● **WORK TO BE COMPLETED**:
Continue the blog post on biorhythms below, starting after its last sentence.

● **TEXT SECTION**:
+ + +
Biorhythms

When I was young, I found this old calculator my mom or dad must have used way back in the day. This must have been one of the first fancy calculators to hit the market. Inside the sleeve, there was a laminated cardboard card that discussed the idea of biorhythms, that our bodies have natural emotional, intellectual, and physical cycles. The calculator even contained special functions that would calculate your biorhythms based on your birthdate.
I note all of this just to note that I think I just recently passed a trough in my emotional biorhythm. Funny, this memory came back to me over the weekend, when I felt just completely burned out on work and life, and today I thought of looking up "biorhythm" in Google, and I found a gazillion links to sites that do this for you. Try charting your biorhythm. According to this, I'm actually about to enter an emotional and physical trough, but an intellectual upswing. That's depressing. I was planning on going to Whistler this weekend, too. I wonder if I should reconsider that plan. Maybe some unknown traps await me there.
Side note: If you use IE 5 or higher as your browser and are on Windows 95 or higher, add a Google toolbar to your browser! It's one of the few browser add-ons I've found useful. You'll never have to actually click over to a search engine again.
+ + +
● **EXCERPTED RECORDS**:
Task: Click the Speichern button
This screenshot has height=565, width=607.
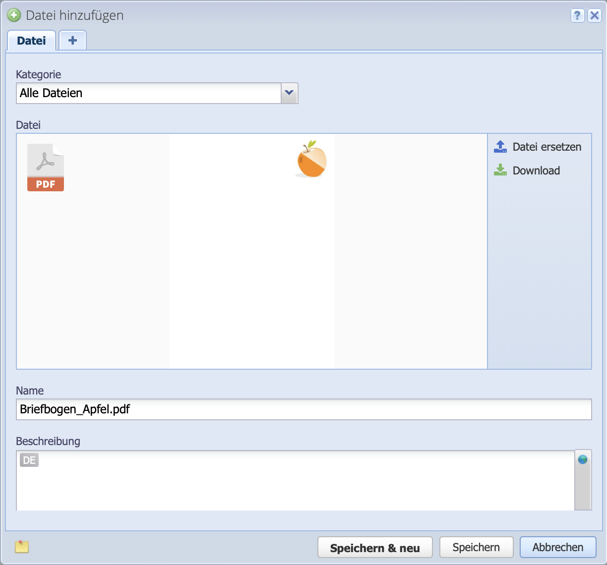Action: [x=476, y=547]
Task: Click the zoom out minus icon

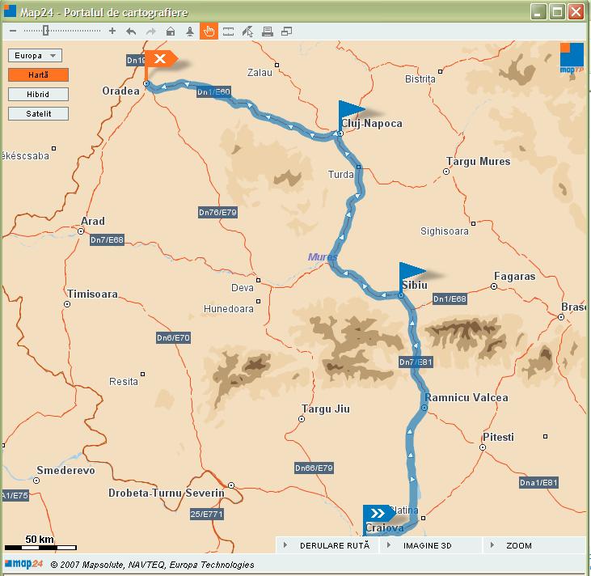Action: pyautogui.click(x=13, y=32)
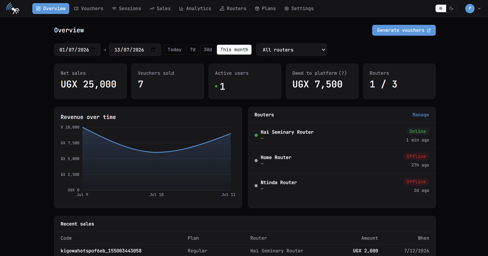
Task: Click the Plans box icon
Action: (257, 9)
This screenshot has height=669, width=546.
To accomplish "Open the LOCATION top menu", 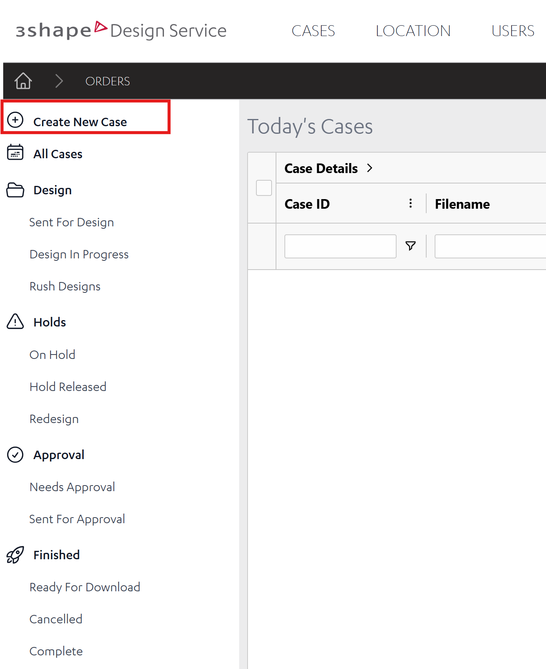I will 413,31.
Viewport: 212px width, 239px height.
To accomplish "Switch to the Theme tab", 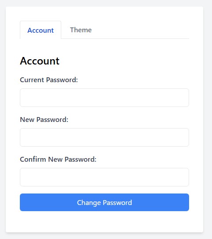I will pyautogui.click(x=81, y=30).
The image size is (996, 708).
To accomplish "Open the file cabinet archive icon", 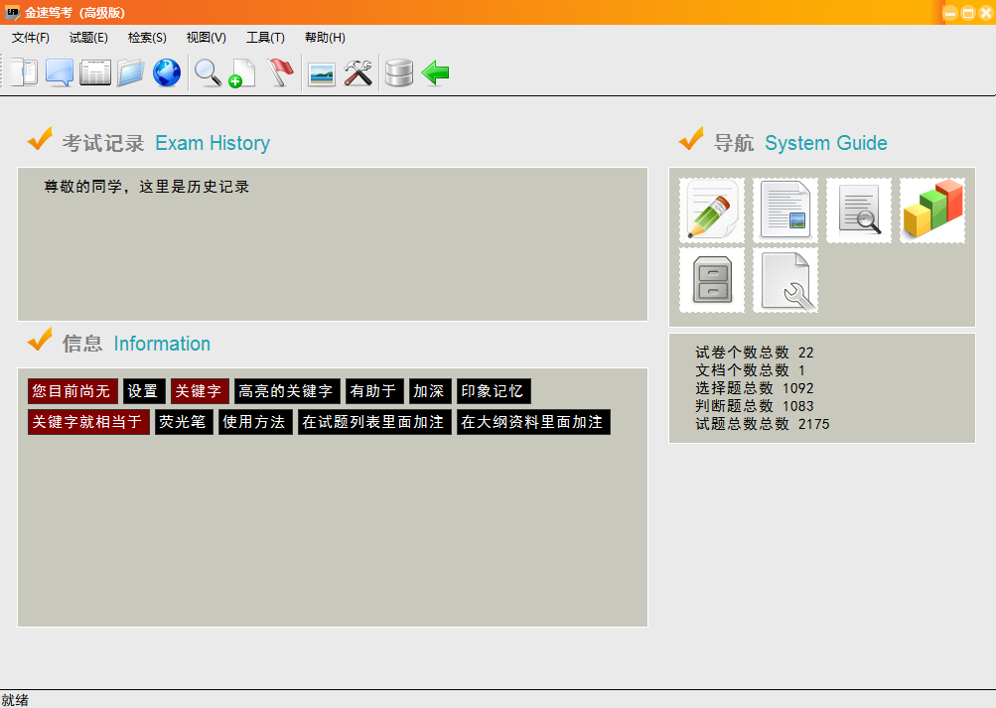I will pos(711,280).
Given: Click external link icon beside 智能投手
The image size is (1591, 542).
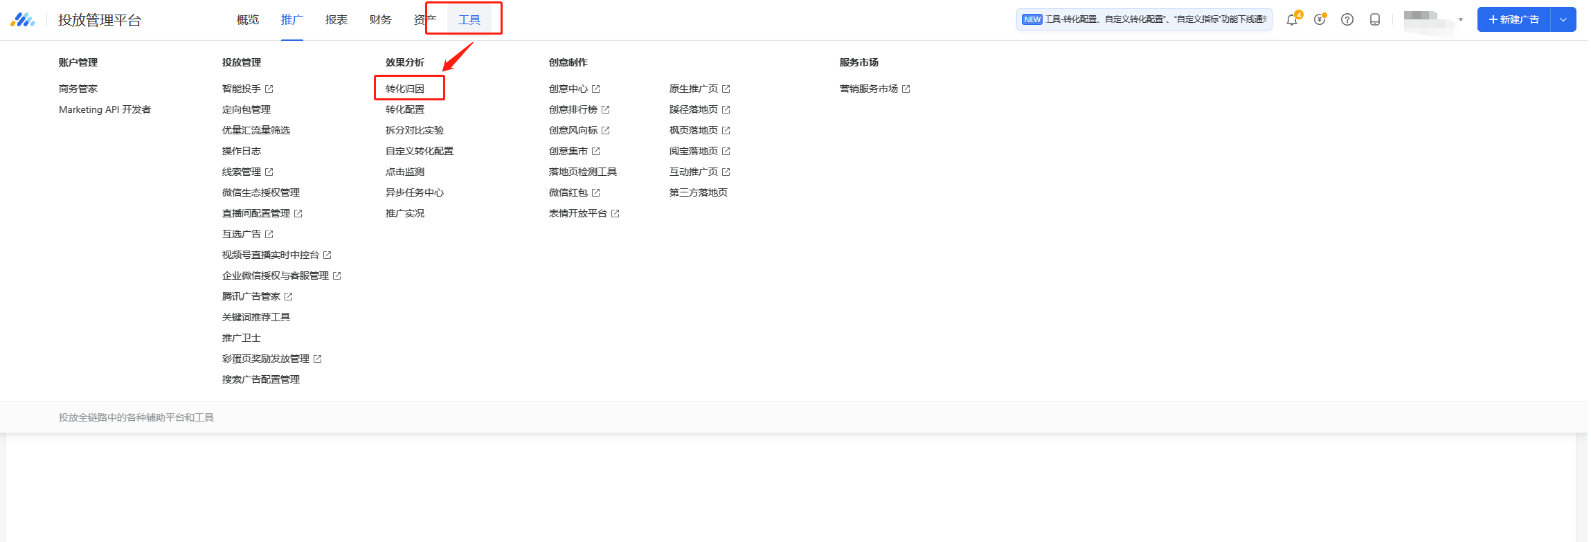Looking at the screenshot, I should tap(269, 89).
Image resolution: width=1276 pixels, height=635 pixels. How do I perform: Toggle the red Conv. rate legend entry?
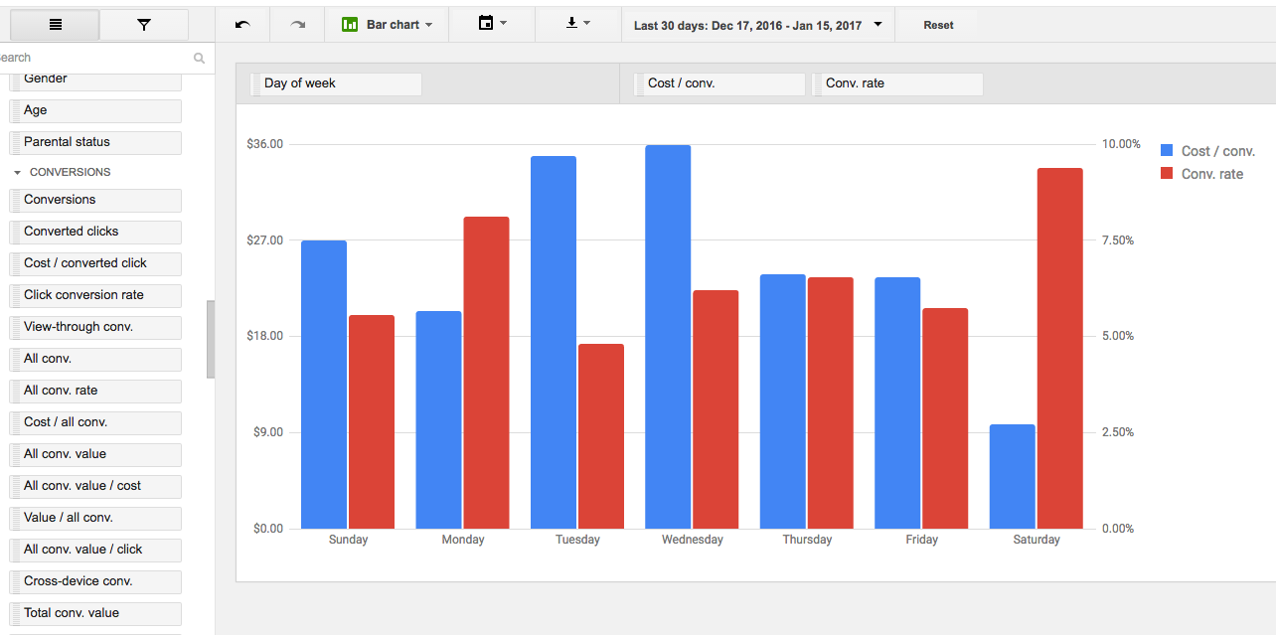tap(1211, 174)
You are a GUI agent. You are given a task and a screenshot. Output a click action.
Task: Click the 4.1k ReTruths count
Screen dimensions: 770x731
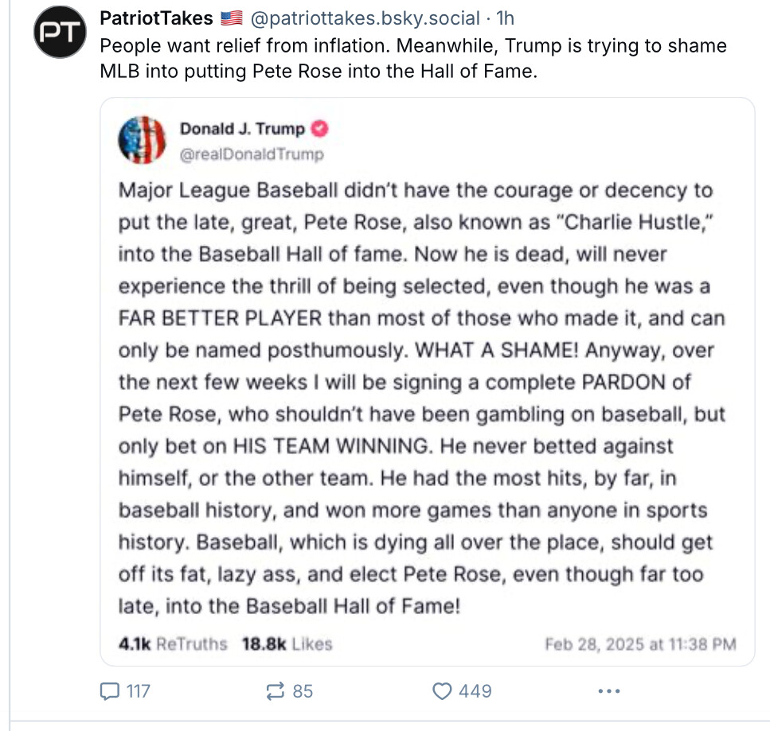[x=172, y=644]
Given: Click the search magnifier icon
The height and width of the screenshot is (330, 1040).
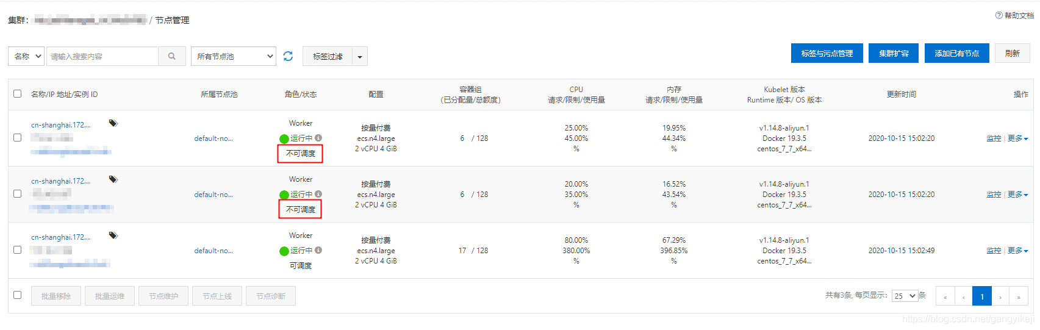Looking at the screenshot, I should [172, 56].
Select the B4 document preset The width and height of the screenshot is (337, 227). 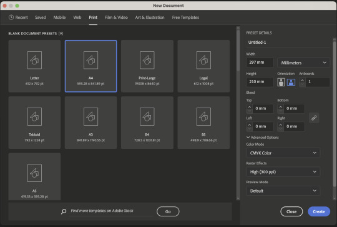point(147,123)
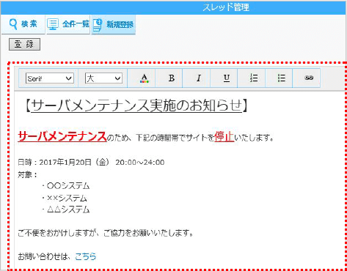Click the red サーバメンテナンス text
Image resolution: width=347 pixels, height=271 pixels.
point(62,136)
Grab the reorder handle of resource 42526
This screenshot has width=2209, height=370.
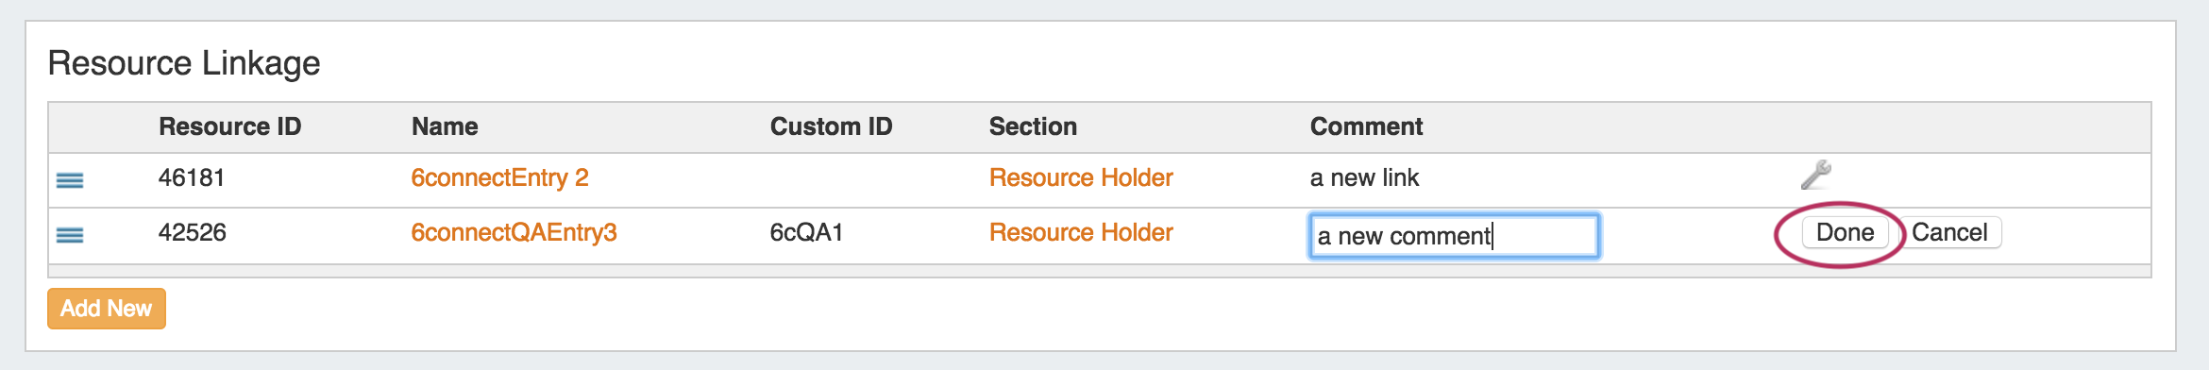pyautogui.click(x=70, y=234)
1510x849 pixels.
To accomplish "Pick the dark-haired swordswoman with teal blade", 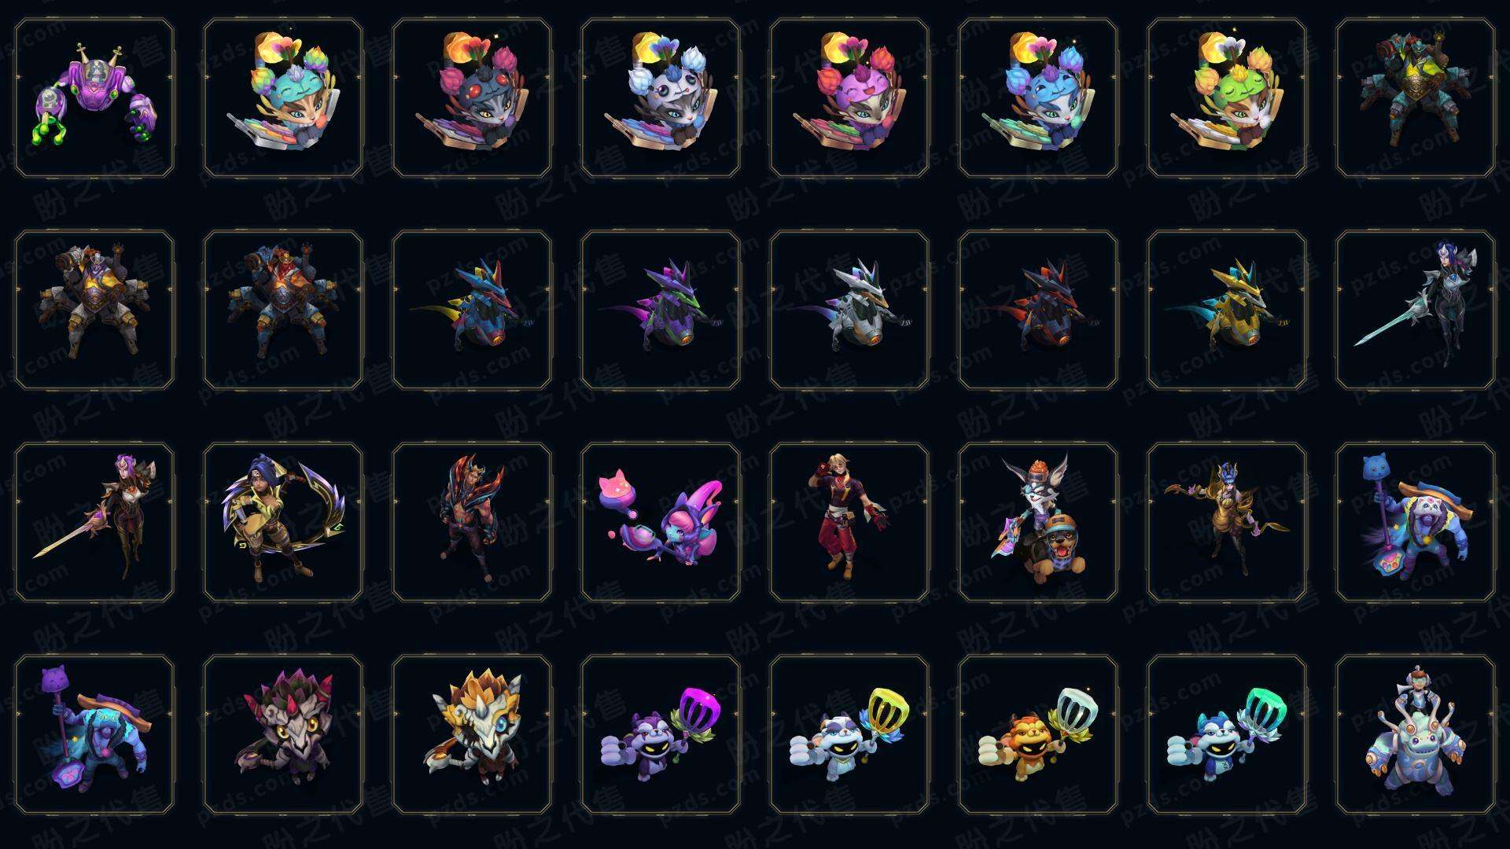I will click(1416, 310).
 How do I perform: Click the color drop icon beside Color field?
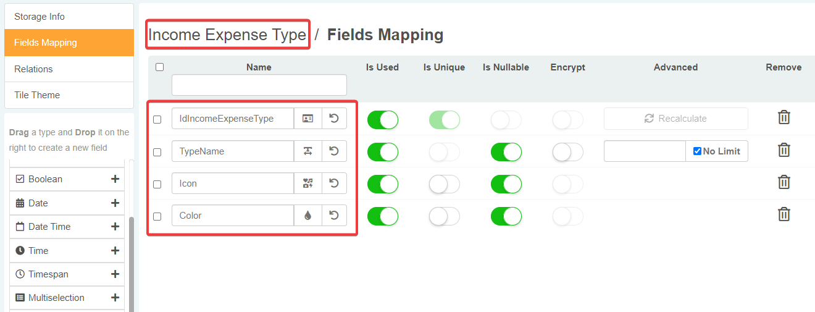(x=307, y=216)
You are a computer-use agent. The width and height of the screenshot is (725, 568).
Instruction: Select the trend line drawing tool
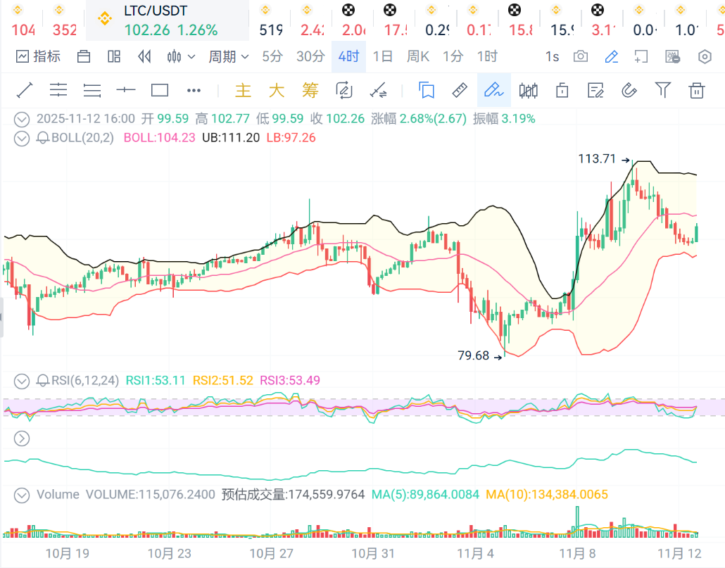click(25, 90)
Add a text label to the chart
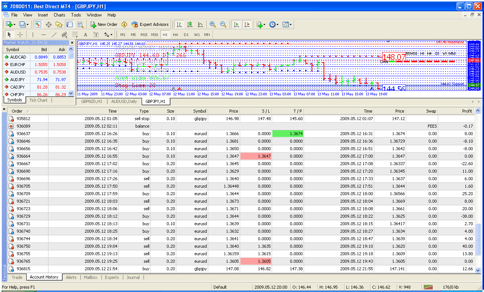484x292 pixels. (95, 35)
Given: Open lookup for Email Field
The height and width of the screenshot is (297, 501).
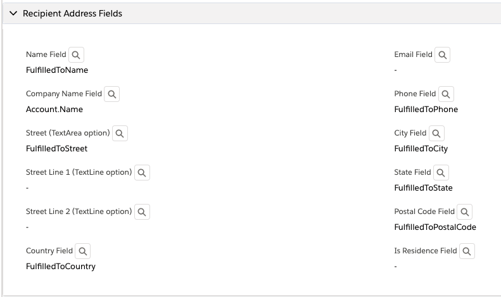Looking at the screenshot, I should [443, 55].
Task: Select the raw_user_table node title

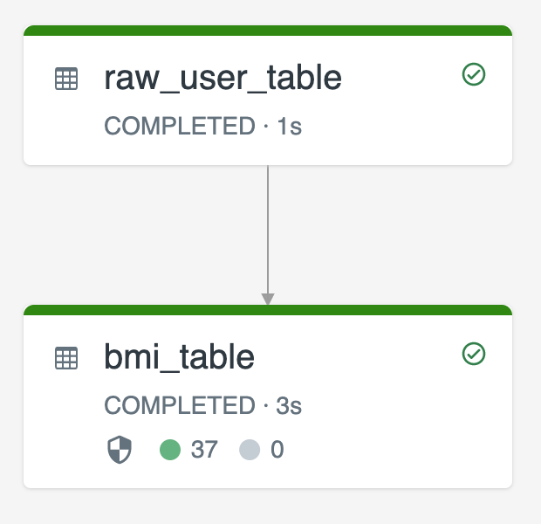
+ + +
● **EXERCISE ANSWER**:
Sunday, N Sync guest starred on The Simpsons. That was one
of the funniest episodes I've seen in a long time. Bart, Milhaus, and the "ha ha" boy and some other kid form a boy band. In the age of irony, this is what we've come to. Success is not to be lampooned on Saturday Night Live, it's to lampoon yourself on The Simpsons. One must truly entered the bloodstream of pop culture to earn a guest starring spot on The Simpsons. Look at the list: Ernest Borgnine, Cypress Hill, Adam West, The Ramones, Mulder and Scully...
On a positive note, the third season of The Sopranos, the best show on television, kicks off Sunday with a special two hour premiere. Worth the price of an HBO subscription, trust me. Hotter than the smoking barrel of your daddy's gun.
Sunday I rode the Chilly Hilly, the first real organized bike ride of the season, one loop around Bainbridge Island. It lived up to its name--I froze my ass off at parts, and nearly died of exhaustion at others, usually near the top of some steep, long hills. I'm clearly not in prime cycling shape yet. I felt like I was about to just slow to a stop on a few hills, and people passed me on those left and right. It just ended up frustrating me more than anything. I rode with Rachael, Todd, Tim, and Jessie. In fact, Jessie ended up finishing third out of the hundreds of riders there! Lordy. I think I'll be his domestique on RAMROD.
Somehow, though, in my current "funk," let's call it, I enjoyed suffering out on those hills. They say pain is weakness leaving the body. Cycling is so simple. You're either faster than the next rider, or you're not. Who is stronger, and who is willing to suffer more. I may not be the strongest guy around, but I'm willing to suffer more than the next guy. Chilly Hilly
woke me up. Time to toughen up, suck it up, take my medicine.
Joannie doesn't think I can, but I can.